Place Published: [Washington, DC]
Publisher: US Senate and House of Representatives
Date Published: 1864
Edition: 1st Edition
Binding: Hard Cover
SOME 300 AFRICAN-AMERICAN SOLDIERS WERE KILLED
First edition. 5-1/2 x 8-3/4 inches. Pebbled brown cloth. Gilt lettered. Some fading and worn ends on spine and corners, agetoned paper on inside with a few pages foxing, otherwise, good condition. Previous owner's book mark and name pasted on inside end paper.
Two Civil War Senate Reports bound together;
1) 38th Congress, 1st Session, Report Committee No.63, Fort Pillow Massacre, 128pp; and,
2) 38th Congress, 1st Session, Report Committee No. 68, Returned Prisoners, 34pp plus 4 pages (2 images per page) of illustrations of returned prisoners.
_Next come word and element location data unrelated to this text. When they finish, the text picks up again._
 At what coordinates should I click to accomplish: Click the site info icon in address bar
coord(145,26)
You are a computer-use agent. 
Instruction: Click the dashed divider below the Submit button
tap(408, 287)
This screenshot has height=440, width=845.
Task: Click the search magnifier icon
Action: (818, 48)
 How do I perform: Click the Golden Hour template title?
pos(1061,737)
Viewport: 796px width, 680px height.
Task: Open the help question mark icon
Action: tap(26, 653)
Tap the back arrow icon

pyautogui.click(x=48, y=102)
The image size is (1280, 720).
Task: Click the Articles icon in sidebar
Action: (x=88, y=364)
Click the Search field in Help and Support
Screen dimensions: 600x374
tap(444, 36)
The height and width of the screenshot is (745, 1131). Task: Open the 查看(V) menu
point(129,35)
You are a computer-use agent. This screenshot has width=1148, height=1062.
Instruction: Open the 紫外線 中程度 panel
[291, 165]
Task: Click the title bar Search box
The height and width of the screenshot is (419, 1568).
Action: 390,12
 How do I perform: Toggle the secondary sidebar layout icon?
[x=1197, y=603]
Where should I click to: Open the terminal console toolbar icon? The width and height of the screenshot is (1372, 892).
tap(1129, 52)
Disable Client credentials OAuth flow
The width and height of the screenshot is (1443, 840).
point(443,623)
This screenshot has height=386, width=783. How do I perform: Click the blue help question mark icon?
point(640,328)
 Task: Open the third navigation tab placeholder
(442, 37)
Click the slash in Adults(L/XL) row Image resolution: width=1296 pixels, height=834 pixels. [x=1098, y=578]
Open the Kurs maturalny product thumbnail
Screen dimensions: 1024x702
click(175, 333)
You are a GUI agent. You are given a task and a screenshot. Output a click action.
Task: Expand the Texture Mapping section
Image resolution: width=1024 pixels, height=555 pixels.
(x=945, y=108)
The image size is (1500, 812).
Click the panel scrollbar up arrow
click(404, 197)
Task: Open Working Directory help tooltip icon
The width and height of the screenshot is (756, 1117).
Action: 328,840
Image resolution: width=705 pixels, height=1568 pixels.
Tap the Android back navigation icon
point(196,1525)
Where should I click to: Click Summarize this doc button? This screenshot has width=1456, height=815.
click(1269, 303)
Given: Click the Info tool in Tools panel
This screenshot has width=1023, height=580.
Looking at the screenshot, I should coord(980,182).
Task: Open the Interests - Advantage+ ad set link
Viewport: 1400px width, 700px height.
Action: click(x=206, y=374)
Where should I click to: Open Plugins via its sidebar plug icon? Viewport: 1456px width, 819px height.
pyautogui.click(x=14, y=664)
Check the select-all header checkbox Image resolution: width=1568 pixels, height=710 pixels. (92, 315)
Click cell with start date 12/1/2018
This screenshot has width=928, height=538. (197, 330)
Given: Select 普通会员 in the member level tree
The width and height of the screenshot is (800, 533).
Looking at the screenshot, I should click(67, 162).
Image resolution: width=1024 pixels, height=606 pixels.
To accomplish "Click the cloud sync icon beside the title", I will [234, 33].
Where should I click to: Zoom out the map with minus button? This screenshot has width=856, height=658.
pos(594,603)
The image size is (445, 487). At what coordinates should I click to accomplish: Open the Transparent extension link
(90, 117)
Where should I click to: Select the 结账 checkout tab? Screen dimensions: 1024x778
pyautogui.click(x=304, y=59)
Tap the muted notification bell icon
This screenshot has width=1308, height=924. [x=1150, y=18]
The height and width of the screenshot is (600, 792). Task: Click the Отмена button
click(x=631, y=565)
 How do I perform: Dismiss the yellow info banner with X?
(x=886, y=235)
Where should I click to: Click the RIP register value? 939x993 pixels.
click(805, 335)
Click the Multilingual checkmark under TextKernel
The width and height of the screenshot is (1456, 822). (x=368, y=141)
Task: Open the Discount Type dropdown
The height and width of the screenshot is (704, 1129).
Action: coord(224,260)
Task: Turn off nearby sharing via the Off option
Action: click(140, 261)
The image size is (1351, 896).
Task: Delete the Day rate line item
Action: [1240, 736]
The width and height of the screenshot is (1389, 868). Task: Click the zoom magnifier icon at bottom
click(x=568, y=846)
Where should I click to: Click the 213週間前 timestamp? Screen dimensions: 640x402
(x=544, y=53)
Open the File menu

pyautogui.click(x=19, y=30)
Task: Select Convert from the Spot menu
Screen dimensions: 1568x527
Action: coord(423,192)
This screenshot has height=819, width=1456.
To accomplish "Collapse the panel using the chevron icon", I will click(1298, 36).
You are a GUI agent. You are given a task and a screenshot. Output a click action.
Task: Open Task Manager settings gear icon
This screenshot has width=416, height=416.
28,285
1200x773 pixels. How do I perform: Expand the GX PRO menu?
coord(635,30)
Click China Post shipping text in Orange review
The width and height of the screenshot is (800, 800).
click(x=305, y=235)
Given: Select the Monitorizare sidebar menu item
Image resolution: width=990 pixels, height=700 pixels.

WADE and GOOCH, the sub-committee appointed by the Joint Committee on the Conduct and Expenditures of the War, with instructions to proceed to such points as they might deem necessary for the purpose of taking testimony in regard to the massacre at Fort Pillow, submitted the report to the joint committee, together with the accompanying testimony and papers.
The Fort Pillow Massacre in Tennessee on April 12, 1864, in which some 300 African-American soldiers were killed, was one of the most controversial events of the American Civil War (1861-65). Though most of the Union garrison surrendered, and thus should have been taken as prisoners of war, the soldiers were killed. The Confederate refusal to treat these troops as traditional prisoners of war infuriated the North, and led to the Union’s refusal to participate in prisoner exchanges.